The Many Flavors of Equivalence Checking: Part 5, Summary of the Most Popular LEC and SLEC Use Cases
As I noted at the beginning of this series, the term “logic equivalence checking” (LEC) applies to a number of very different tools that cover a wide variety of high-value verification tasks. Even experienced engineers can get tripped up in mapping equivalency checking requirements to the corresponding tool and work flow, hence the below summary drawn from this series for you to quickly reference when these need(s) arise. The common thread in all these flows: the employment of an automated, exhaustive formal analysis – without having to learn formal itself – so you can focus on the bigger picture.
———-
Task: RTL synthesis validation — exhaustively prove that the gate-level netlist exactly mimics the HDL circuit’s behavior
Tool(s): Mentor’s FormalPro Logic Equivalence Checking (LEC) tool
Detailed Post: Part 1 of this series: Synthesis Validation with LEC and SLEC (a/k/a the Most Popular Formal Apps Ever),
Reminder: The critical criterion for a successful LEC run is that the two designs’ behaviors are perfectly the same at the outputs – i.e. measured at the perimeters they have exactly the same number of states and signaling behaviors.
———-
Task: High-level synthesis validation — exhaustively prove the equivalence of the RTL generated by high-level synthesis tool to the original C/C++/SystemC code
Tool(s): Mentor SLEC-HLS
Detailed Post & Links: Part 1: Synthesis Validation with LEC and SLEC, Google case study, NVIDIA case study
Reminder: The twist in this use case is that a C/C++ Specification does not have any explicit clocks at all; and SystemC Specification code is often timed or clocked in a very basic manner separating threads/registers/states, with possibly no intra-circuit timing.

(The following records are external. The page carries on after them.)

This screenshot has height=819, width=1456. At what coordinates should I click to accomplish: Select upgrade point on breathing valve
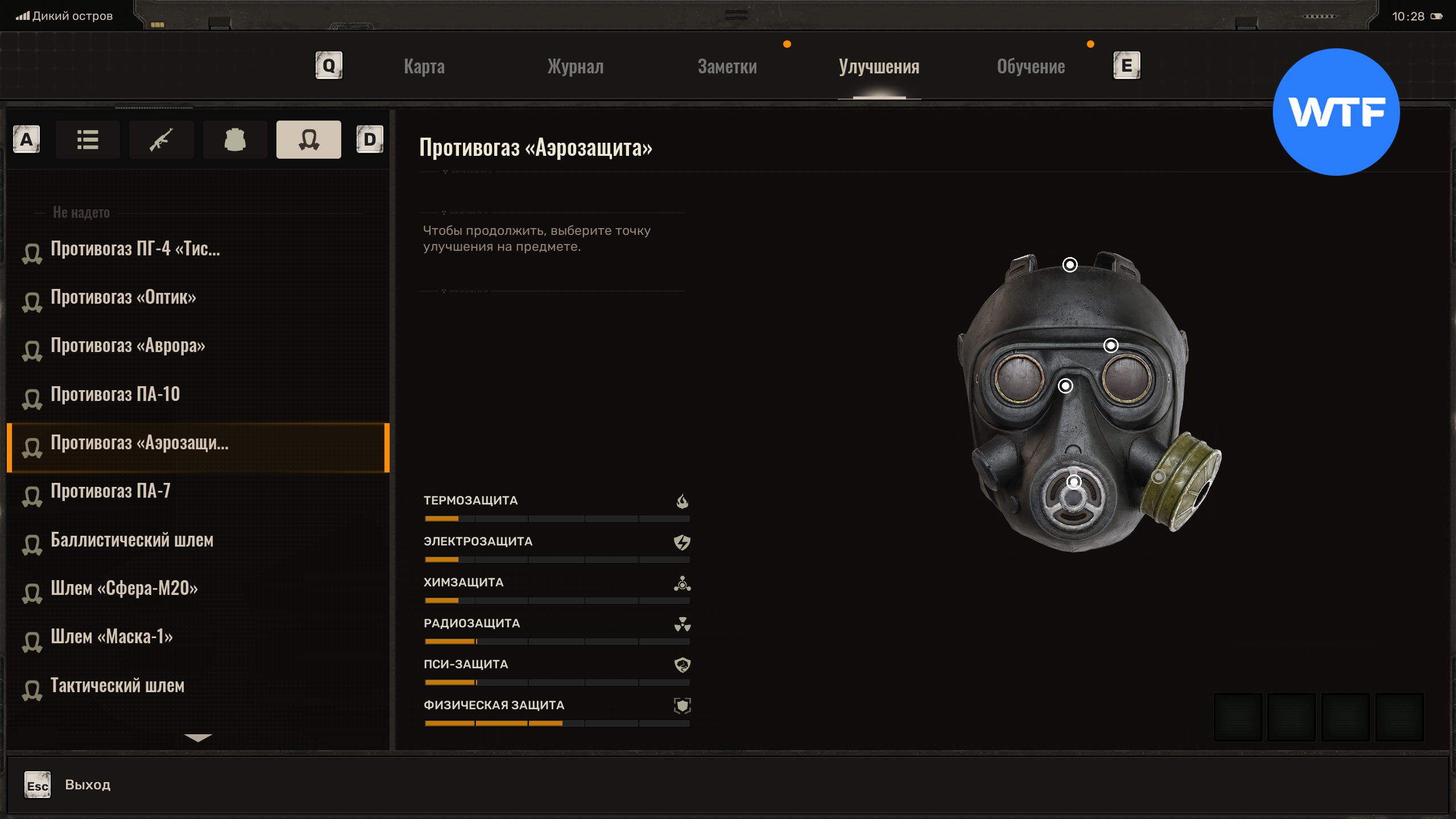pos(1073,482)
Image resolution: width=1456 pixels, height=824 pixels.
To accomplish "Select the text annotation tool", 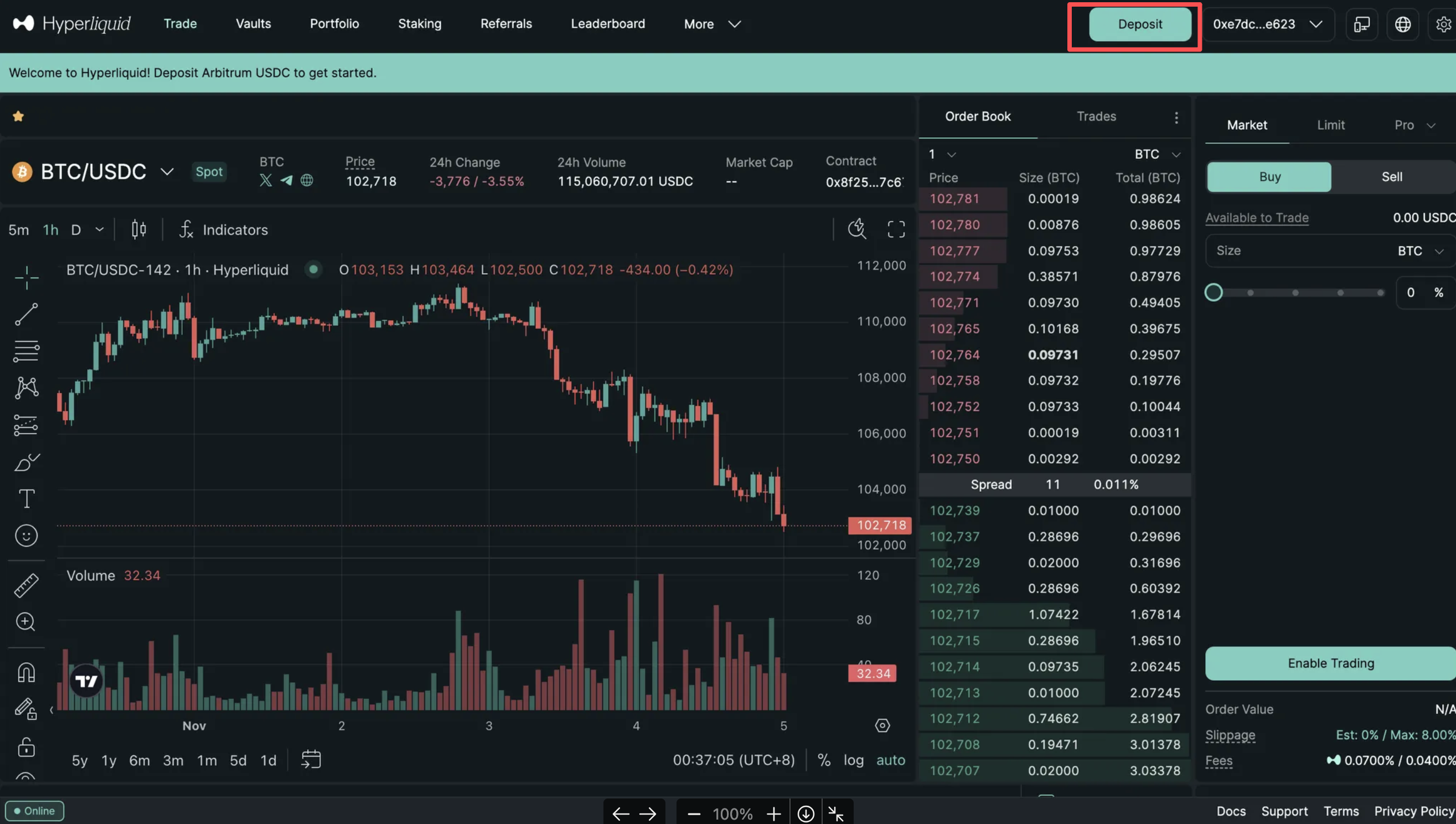I will click(26, 498).
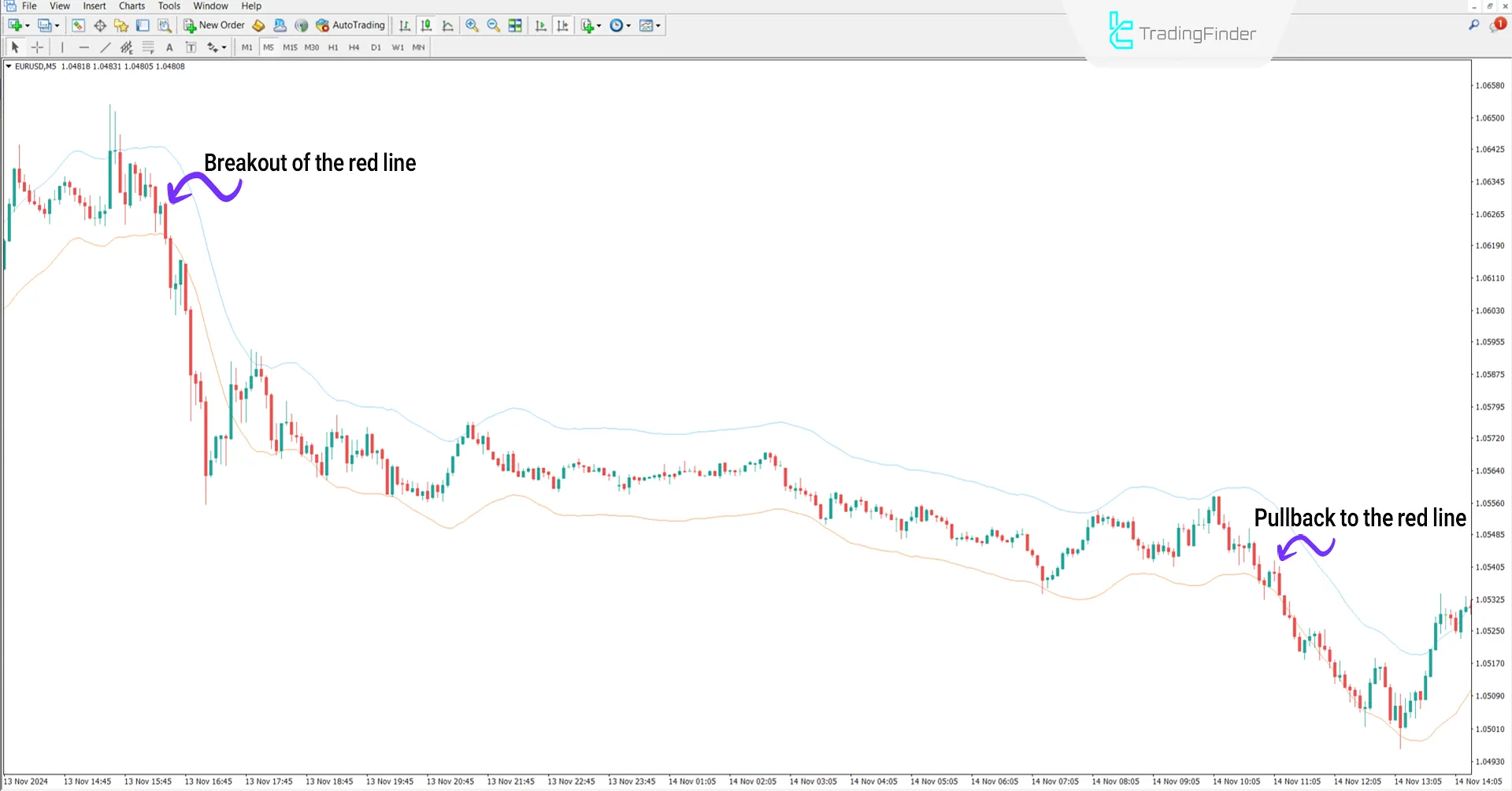Expand the arrow tools dropdown

tap(224, 47)
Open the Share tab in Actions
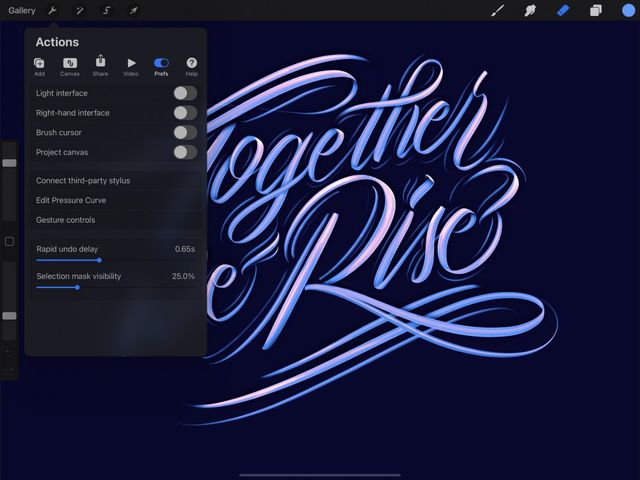 [x=100, y=66]
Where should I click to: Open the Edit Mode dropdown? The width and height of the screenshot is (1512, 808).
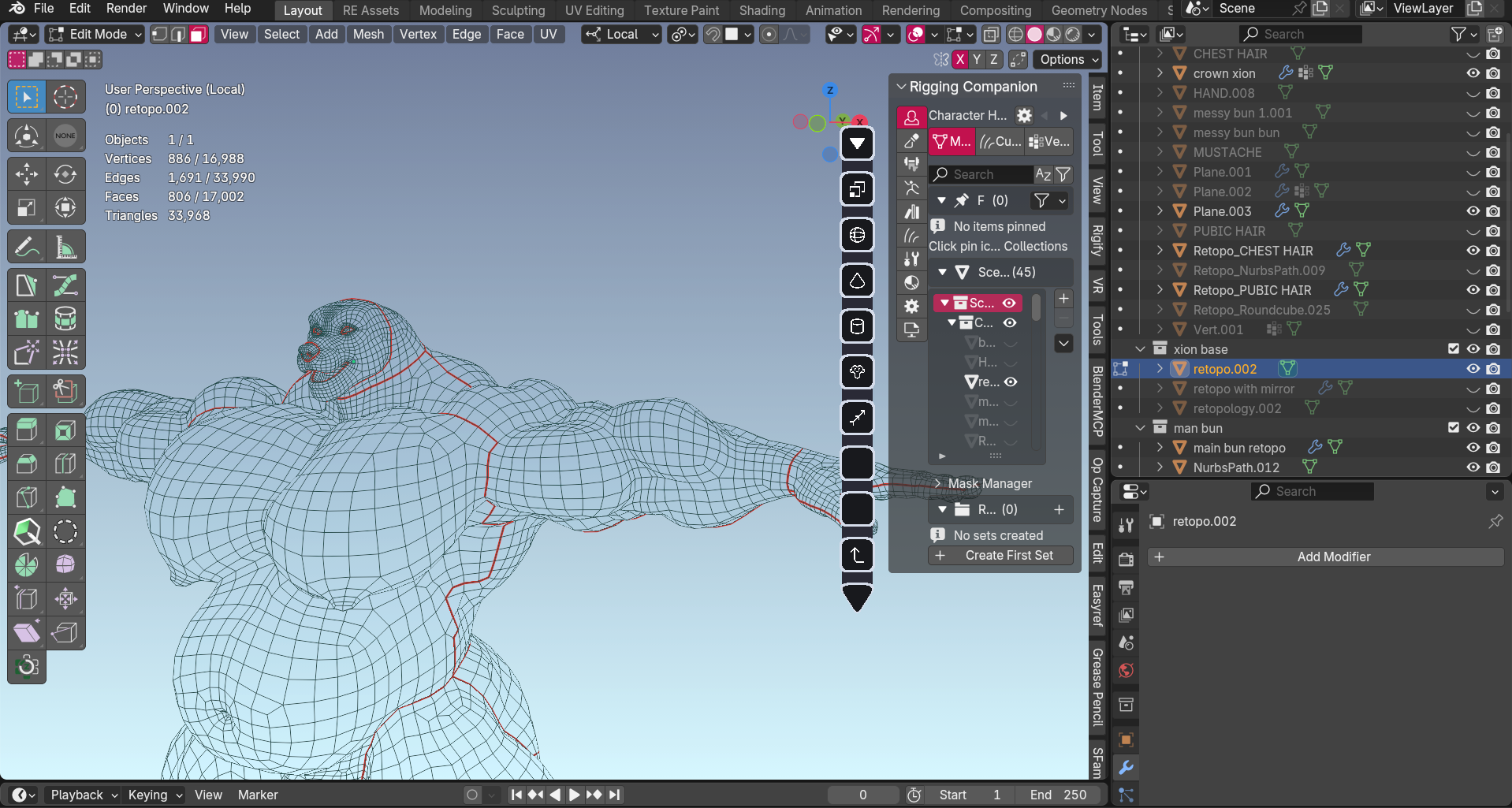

Hence, it is impossible to expect the more concrete RTL Implementation code created by the HLS tool to have exactly the same number of states as the Specification given the HLS algorithms will inevitably have to insert registers (i.e. extra states) to preserve data to meet clocking constraints imposed by the physical world. Consequently, the Sequential Logic Equivalence Checking (SLEC) analysis allows for the number of states to differ between the two as long as the ultimate output data/signals are the same in the RTL as they were at the C-level.
———-
Task: RTL ECO and bug fix verification
Tool(s): Questa SLEC
Detailed Post & Links: Part 2: How SLEC Brings Automated, Exhaustive Formal Analysis to ECO/Bug Fix Verification
Reminder: The automated, exhaustive formal algorithms will find behavioral differences appearing at the outputs of the “unfixed” vs. the “fixed” designs. Unless your change is really small, a best practice here is to insert enabling logic ahead of the ECO where you run the analysis with the ECO disabled so you can check that backward compatibility between the old and new DUT is maintained – implicitly confirming you didn’t break anything when you slotted in the ECO/bug fix. Of course, there are also cases where an ECO is actually NOT supposed to change the DUT behavior at all – more aggressive clock gating, etc.
———-
Task: Verifying low power clock gating logic (e.g. verifying your “chicken bits” work)
Tool(s): Questa SLEC
Detailed Post & Links: Part 3: How SLEC Brings Automated, Exhaustive Formal Analysis to Low Power Clock Gating Verification, Erik Seligman, Tom Schubert, M V Achutha Kiran Kumar, Formal Verification, An Essential Toolkit for Modern VLSI Design. © 2015 Elsevier – MK, pp. 236-237
Reminder: A DUT without any chicken bit logic should perform identically to a DUT WITH chicken bit logic that is not activated. Hence, as with the logic synthesis validation flow, by definition any differences detected between the “Specification” and “Implementation” code are clearly a bad thing and need to be fixed ASAP.
———-
Task: Safety mechanism verification
Tool(s): Questa SLEC
Detailed Post & Links: Part 4: How SLEC Brings Automated, Exhaustive Formal Analysis to Safety Mechanism Verification
Reminder: If any difference in behavior is detected between the regular DUT and the safety mechanism logic with NO faults, and that same IP but WITH faults added, it means there is a flaw in the safety mechanism logic to mitigate the injected fault(s). The good news is that this analysis runs significantly faster than other approaches AND you don’t have to spend any time writing a testbench!
———-
Task: Verification of the recoding of VHDL design into to Verilog (or vice-versa)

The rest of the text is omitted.